───── GIVEN TEXT ─────

Core concepts
A short glossary of the terms you'll meet everywhere in this documentation. For the full telecom glossary see didhub.io/glossary.
DID (Direct Inward Dialing) number
A real, locally-dialable phone number — what most people call a "phone number." A DID isn't tied to a physical line at a specific address; it terminates over the internet (via SIP) to whatever endpoint you configure.
Sometimes called: virtual phone number, SIP number, VoIP number, cloud phone number. They all mean the same thing.
SIP trunk
The protocol-level connection between DIDHub and your phone system. One SIP trunk can carry signaling + audio for many DIDs.
Think of it as a pipe:
- Inbound: calls to your DIDs arrive over the trunk
- Outbound: calls placed from your system go out over the trunk
- Capacity: measured in concurrent calls / channels
A DIDHub trunk has:
- An FQDN (e.g.
sip.didhub.io) and port (5060 UDP / 5061 TLS) - Authentication: IP ACL or SIP digest
- A list of bound DIDs (the numbers that route to it)
Routing
The decision of where to send an inbound call when it arrives at a DID. Options:
- SIP trunk — forward to a SIP endpoint (most common)
- PSTN forward — forward to another phone number (replaces traditional call forwarding)

───── SUPPLIED INFORMATION ─────

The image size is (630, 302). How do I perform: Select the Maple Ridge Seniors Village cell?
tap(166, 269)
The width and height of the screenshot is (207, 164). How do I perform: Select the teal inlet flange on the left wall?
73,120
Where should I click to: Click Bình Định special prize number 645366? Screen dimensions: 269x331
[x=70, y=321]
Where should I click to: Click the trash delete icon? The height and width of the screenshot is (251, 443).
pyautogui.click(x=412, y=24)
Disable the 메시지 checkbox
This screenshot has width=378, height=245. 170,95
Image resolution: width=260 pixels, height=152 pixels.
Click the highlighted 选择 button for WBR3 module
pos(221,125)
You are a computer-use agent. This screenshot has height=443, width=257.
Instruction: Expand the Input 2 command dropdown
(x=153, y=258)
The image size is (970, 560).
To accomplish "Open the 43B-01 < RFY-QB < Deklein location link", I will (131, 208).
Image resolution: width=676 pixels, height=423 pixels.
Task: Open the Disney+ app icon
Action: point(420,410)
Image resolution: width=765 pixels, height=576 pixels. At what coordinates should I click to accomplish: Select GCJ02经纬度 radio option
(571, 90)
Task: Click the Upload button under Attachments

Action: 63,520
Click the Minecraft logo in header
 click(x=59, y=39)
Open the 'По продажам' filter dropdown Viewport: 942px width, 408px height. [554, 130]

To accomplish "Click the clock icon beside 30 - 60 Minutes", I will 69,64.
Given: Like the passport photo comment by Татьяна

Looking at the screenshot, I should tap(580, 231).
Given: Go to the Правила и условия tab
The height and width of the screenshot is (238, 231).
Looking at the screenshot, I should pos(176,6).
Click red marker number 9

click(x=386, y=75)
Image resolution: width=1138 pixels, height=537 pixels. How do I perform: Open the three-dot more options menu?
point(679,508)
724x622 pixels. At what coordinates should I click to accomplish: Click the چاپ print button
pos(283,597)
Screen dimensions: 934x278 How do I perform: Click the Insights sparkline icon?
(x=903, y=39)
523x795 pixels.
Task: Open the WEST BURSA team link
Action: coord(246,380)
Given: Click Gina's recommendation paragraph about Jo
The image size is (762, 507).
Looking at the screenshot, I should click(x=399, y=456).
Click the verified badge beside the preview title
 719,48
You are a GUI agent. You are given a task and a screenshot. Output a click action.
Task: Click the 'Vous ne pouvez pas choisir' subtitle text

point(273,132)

─────

**TO-DO LIST:**
1. In the DIDHub core-concepts glossary, what is the capacity of a SIP trunk measured in?
2. Extend the DIDHub core-concepts glossary, picking up right after its last listed routing option.

**RESPONSE LIST:**
1. Concurrent calls or channels.

2.
- Webhook (IVR) — fire an HTTP request and let your code decide
- Microsoft Teams Direct Routing — terminate into a Teams tenant
- Zoom Phone BYOC — terminate into a Zoom Phone tenant
- Voicemail-to-email — record the message, email the recording
STIR/SHAKEN attestation
A SIP-level signature on outbound calls that says "the originating carrier verified this call." Three levels:
- A (Full) — carrier verified the customer is authorised to use the calling number. DIDHub signs all originating PSTN traffic A.
- B (Partial) — customer verified, number not verified. Aggressively flagged as "Spam Likely."
- C (Gateway) — pass-through, no customer relationship. Almost always flagged.
Why it matters: US mobile carriers (T-Mobile, AT&T, Verizon) use attestation as the primary spam signal. A-attestation moves answer rates 30+ points vs B/C.
BYOC (Bring Your Own Carrier)
The pattern of provisioning a real telecom carrier (DIDHub) and connecting it to a SaaS platform (Vapi, Retell, ElevenLabs, etc.) via standard SIP — rather than using the platform's bundled sandbox numbers.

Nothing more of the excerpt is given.